◆ **What you will do**
Return only the line containing "This screenshot has height=614, width=1366." and each line after it, exactly as written, through the end of the records.
════════════════
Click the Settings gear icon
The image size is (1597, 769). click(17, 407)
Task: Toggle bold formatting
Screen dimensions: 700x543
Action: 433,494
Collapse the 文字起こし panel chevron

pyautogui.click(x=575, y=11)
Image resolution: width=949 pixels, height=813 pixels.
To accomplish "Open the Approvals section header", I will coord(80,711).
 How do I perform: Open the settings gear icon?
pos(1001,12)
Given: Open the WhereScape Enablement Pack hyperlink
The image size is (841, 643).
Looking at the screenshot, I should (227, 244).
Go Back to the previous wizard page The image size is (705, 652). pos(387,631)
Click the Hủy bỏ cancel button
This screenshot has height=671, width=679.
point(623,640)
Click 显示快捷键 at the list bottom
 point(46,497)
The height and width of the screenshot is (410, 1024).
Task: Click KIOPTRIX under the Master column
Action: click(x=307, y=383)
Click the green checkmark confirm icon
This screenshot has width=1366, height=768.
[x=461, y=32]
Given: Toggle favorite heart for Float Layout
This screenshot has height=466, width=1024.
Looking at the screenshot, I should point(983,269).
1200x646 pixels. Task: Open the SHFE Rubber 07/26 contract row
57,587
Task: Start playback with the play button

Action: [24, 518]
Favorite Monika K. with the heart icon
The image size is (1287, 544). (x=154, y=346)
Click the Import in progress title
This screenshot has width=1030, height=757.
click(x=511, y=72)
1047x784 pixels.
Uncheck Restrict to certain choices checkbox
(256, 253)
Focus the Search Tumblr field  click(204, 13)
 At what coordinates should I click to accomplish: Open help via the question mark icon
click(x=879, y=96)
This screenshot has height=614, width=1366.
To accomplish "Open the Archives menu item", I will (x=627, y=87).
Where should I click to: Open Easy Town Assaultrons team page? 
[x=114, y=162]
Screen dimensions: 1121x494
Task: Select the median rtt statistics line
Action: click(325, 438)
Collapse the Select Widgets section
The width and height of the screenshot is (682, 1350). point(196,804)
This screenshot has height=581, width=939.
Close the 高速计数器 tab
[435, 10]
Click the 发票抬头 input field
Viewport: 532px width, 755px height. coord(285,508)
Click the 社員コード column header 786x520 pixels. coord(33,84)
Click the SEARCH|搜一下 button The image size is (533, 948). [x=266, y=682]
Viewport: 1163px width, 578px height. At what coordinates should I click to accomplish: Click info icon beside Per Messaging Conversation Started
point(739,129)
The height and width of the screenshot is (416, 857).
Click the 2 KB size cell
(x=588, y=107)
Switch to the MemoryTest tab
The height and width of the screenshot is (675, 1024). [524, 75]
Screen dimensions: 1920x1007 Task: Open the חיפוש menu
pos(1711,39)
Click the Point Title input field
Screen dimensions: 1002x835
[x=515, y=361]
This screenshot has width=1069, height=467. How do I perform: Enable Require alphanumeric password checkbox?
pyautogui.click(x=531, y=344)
════════════════
◆ **Output for this task**
This screenshot has height=614, width=1366.
To accomplish "Open the Archives menu item", I will (x=627, y=87).
Where should I click to: Open Easy Town Assaultrons team page? 
[x=114, y=162]
Screen dimensions: 1121x494
Task: Select the median rtt statistics line
Action: click(325, 438)
Collapse the Select Widgets section
The width and height of the screenshot is (682, 1350). point(196,804)
This screenshot has height=581, width=939.
Close the 高速计数器 tab
[435, 10]
Click the 发票抬头 input field
Viewport: 532px width, 755px height. coord(285,508)
Click the 社員コード column header 786x520 pixels. coord(33,84)
Click the SEARCH|搜一下 button The image size is (533, 948). [x=266, y=682]
Viewport: 1163px width, 578px height. At what coordinates should I click to accomplish: Click info icon beside Per Messaging Conversation Started
point(739,129)
The height and width of the screenshot is (416, 857).
Click the 2 KB size cell
(x=588, y=107)
Switch to the MemoryTest tab
The height and width of the screenshot is (675, 1024). [524, 75]
Screen dimensions: 1920x1007 Task: Open the חיפוש menu
pos(1711,39)
Click the Point Title input field
Screen dimensions: 1002x835
[x=515, y=361]
This screenshot has width=1069, height=467. How do I perform: Enable Require alphanumeric password checkbox?
pyautogui.click(x=531, y=344)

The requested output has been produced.